The purposes of the study were to describe and to analyze the types of policies and practices that exist currently among state newborn screening programs in relation to long-term follow-up oversight and activities for newborns with confirmed disorders and to examine the perceptions of newborn screening program leaders regarding long-term follow-up activities. A 23-question survey was administered to state newborn screening program coordinators in each of the 50 states, the District of Columbia, Puerto Rico, and the US Virgin Islands in January to February 2005. Survey findings revealed significant variation in terms of how long-term follow-up is defined, staffed, and conducted within state newborn screening programs. This variation does not seem to be related to existing state program capacity, in terms of size of newborn screening programs or available resources.

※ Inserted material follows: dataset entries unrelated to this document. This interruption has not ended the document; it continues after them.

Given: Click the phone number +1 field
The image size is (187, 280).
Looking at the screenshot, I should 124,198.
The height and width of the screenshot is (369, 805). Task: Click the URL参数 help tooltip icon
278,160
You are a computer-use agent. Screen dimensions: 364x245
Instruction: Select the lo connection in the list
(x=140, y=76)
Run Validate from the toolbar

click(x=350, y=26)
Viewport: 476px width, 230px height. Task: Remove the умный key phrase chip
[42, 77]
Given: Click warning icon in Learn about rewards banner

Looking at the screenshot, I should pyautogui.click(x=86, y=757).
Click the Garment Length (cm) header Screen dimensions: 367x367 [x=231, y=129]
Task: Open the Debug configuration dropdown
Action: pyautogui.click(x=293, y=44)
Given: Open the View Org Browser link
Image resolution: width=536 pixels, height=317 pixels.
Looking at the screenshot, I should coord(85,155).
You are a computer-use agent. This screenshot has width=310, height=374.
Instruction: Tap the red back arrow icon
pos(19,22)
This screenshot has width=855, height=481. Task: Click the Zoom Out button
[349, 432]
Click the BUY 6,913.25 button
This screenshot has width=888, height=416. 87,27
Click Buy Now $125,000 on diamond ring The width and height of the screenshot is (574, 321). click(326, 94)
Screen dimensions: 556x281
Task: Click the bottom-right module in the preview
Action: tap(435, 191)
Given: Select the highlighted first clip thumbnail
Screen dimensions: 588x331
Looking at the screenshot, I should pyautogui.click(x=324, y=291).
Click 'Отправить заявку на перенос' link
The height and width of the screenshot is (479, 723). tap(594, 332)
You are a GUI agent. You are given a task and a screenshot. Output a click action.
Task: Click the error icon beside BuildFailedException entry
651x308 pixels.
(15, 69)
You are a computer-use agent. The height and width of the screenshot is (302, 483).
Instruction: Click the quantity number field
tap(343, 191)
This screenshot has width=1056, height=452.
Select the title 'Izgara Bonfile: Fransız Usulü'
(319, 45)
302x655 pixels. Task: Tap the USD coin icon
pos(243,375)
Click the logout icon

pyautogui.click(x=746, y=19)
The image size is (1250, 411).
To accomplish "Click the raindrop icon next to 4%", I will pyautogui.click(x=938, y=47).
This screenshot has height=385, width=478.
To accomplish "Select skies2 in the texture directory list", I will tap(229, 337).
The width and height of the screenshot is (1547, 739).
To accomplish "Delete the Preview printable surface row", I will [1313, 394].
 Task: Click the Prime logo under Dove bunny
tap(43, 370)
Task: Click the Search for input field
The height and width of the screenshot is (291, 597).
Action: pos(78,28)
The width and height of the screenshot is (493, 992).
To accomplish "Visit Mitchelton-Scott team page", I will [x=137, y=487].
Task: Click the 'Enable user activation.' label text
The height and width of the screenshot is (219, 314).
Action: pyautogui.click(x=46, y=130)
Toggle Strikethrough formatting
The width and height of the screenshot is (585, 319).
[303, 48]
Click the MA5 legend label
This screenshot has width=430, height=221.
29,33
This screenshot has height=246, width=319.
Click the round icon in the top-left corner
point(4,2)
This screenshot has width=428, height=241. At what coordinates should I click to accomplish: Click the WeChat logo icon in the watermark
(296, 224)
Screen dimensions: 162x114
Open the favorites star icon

In addition, at present many state programs do not conduct long-term follow-up oversight or activities for newborns with diagnosed disorders, and many of those that do seem to lack necessary staffing and quality assurance mechanisms for effective long-term follow-up. The results point generally to a need for greater attention in aligning state newborn screening program capacity with long-term follow-up, increased emphasis on standardization for long-term follow-up activities, and development of stronger quality assurance oversight from state newborn screening programs if effective long-term follow-up oversight is to occur nationally. Given the present expansion of newborn screening in many states, additional research and policymaking with respect to long-term follow-up seem warranted.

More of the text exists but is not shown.